== GIVEN INFORMATION ==

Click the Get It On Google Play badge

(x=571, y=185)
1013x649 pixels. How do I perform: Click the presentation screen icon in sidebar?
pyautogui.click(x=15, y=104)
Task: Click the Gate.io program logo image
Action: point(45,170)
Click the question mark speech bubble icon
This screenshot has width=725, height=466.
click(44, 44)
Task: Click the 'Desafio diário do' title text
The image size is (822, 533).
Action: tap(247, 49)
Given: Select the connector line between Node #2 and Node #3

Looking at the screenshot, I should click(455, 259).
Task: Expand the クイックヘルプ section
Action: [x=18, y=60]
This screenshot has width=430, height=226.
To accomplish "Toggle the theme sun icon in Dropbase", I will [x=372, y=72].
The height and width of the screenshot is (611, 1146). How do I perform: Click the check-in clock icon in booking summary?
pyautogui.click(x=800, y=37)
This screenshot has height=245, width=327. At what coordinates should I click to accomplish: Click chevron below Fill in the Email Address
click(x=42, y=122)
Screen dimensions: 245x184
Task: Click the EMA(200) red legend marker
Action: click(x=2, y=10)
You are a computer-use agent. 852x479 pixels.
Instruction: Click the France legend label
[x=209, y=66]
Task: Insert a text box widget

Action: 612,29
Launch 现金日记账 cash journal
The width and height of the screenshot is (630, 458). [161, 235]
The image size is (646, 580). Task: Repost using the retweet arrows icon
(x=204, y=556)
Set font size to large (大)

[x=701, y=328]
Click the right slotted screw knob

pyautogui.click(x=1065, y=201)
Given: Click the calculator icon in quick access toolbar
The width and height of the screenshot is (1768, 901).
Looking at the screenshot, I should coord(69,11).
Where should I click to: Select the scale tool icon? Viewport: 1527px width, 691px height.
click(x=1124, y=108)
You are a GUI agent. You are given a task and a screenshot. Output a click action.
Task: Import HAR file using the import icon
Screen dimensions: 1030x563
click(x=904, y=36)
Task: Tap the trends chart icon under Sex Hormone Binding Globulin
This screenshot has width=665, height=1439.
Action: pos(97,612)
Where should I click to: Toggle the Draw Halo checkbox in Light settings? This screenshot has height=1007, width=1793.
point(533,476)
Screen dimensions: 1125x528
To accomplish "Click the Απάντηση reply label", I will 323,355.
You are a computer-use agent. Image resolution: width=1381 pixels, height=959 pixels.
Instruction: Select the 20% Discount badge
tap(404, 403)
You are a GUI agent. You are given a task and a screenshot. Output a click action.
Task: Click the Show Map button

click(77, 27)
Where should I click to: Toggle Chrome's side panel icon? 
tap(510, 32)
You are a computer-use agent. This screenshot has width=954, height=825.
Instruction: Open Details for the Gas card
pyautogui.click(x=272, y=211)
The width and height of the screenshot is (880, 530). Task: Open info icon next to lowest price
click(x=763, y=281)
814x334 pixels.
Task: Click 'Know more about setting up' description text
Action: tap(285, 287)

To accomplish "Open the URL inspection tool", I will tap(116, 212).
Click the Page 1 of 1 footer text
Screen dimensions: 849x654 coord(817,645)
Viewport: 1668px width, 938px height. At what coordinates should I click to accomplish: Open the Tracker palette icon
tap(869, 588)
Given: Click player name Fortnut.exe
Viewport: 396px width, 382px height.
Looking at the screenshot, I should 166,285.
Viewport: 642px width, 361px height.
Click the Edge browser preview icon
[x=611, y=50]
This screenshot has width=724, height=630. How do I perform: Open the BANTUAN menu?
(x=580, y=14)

===

WORK TO COMPLETE
Please convert every line of the material above into a JSON list of strings, one string per line, leaving out blank lines.

PROBLEM SOLUTION
[
  "Click the Get It On Google Play badge",
  "(x=571, y=185)",
  "1013x649 pixels. How do I perform: Click the presentation screen icon in sidebar?",
  "pyautogui.click(x=15, y=104)",
  "Task: Click the Gate.io program logo image",
  "Action: point(45,170)",
  "Click the question mark speech bubble icon",
  "This screenshot has width=725, height=466.",
  "click(44, 44)",
  "Task: Click the 'Desafio diário do' title text",
  "The image size is (822, 533).",
  "Action: tap(247, 49)",
  "Given: Select the connector line between Node #2 and Node #3",
  "Looking at the screenshot, I should click(455, 259).",
  "Task: Expand the クイックヘルプ section",
  "Action: [x=18, y=60]",
  "This screenshot has width=430, height=226.",
  "To accomplish \"Toggle the theme sun icon in Dropbase\", I will [x=372, y=72].",
  "The height and width of the screenshot is (611, 1146). How do I perform: Click the check-in clock icon in booking summary?",
  "pyautogui.click(x=800, y=37)",
  "This screenshot has height=245, width=327. At what coordinates should I click to accomplish: Click chevron below Fill in the Email Address",
  "click(x=42, y=122)",
  "Screen dimensions: 245x184",
  "Task: Click the EMA(200) red legend marker",
  "Action: click(x=2, y=10)",
  "You are a computer-use agent. 852x479 pixels.",
  "Instruction: Click the France legend label",
  "[x=209, y=66]",
  "Task: Insert a text box widget",
  "Action: 612,29",
  "Launch 现金日记账 cash journal",
  "The width and height of the screenshot is (630, 458). [161, 235]",
  "The image size is (646, 580). Task: Repost using the retweet arrows icon",
  "(x=204, y=556)",
  "Set font size to large (大)",
  "[x=701, y=328]",
  "Click the right slotted screw knob",
  "pyautogui.click(x=1065, y=201)",
  "Given: Click the calculator icon in quick access toolbar",
  "The width and height of the screenshot is (1768, 901).",
  "Looking at the screenshot, I should coord(69,11).",
  "Where should I click to: Select the scale tool icon? Viewport: 1527px width, 691px height.",
  "click(x=1124, y=108)",
  "You are a GUI agent. You are given a task and a screenshot. Output a click action.",
  "Task: Import HAR file using the import icon",
  "Screen dimensions: 1030x563",
  "click(x=904, y=36)",
  "Task: Tap the trends chart icon under Sex Hormone Binding Globulin",
  "This screenshot has width=665, height=1439.",
  "Action: pos(97,612)",
  "Where should I click to: Toggle the Draw Halo checkbox in Light settings? This screenshot has height=1007, width=1793.",
  "point(533,476)",
  "Screen dimensions: 1125x528",
  "To accomplish \"Click the Απάντηση reply label\", I will 323,355.",
  "You are a computer-use agent. Image resolution: width=1381 pixels, height=959 pixels.",
  "Instruction: Select the 20% Discount badge",
  "tap(404, 403)",
  "You are a GUI agent. You are given a task and a screenshot. Output a click action.",
  "Task: Click the Show Map button",
  "click(77, 27)",
  "Where should I click to: Toggle Chrome's side panel icon? ",
  "tap(510, 32)",
  "You are a computer-use agent. This screenshot has width=954, height=825.",
  "Instruction: Open Details for the Gas card",
  "pyautogui.click(x=272, y=211)",
  "The width and height of the screenshot is (880, 530). Task: Open info icon next to lowest price",
  "click(x=763, y=281)",
  "814x334 pixels.",
  "Task: Click 'Know more about setting up' description text",
  "Action: tap(285, 287)",
  "To accomplish \"Open the URL inspection tool\", I will tap(116, 212).",
  "Click the Page 1 of 1 footer text",
  "Screen dimensions: 849x654 coord(817,645)",
  "Viewport: 1668px width, 938px height. At what coordinates should I click to accomplish: Open the Tracker palette icon",
  "tap(869, 588)",
  "Given: Click player name Fortnut.exe",
  "Viewport: 396px width, 382px height.",
  "Looking at the screenshot, I should 166,285.",
  "Viewport: 642px width, 361px height.",
  "Click the Edge browser preview icon",
  "[x=611, y=50]",
  "This screenshot has width=724, height=630. How do I perform: Open the BANTUAN menu?",
  "(x=580, y=14)"
]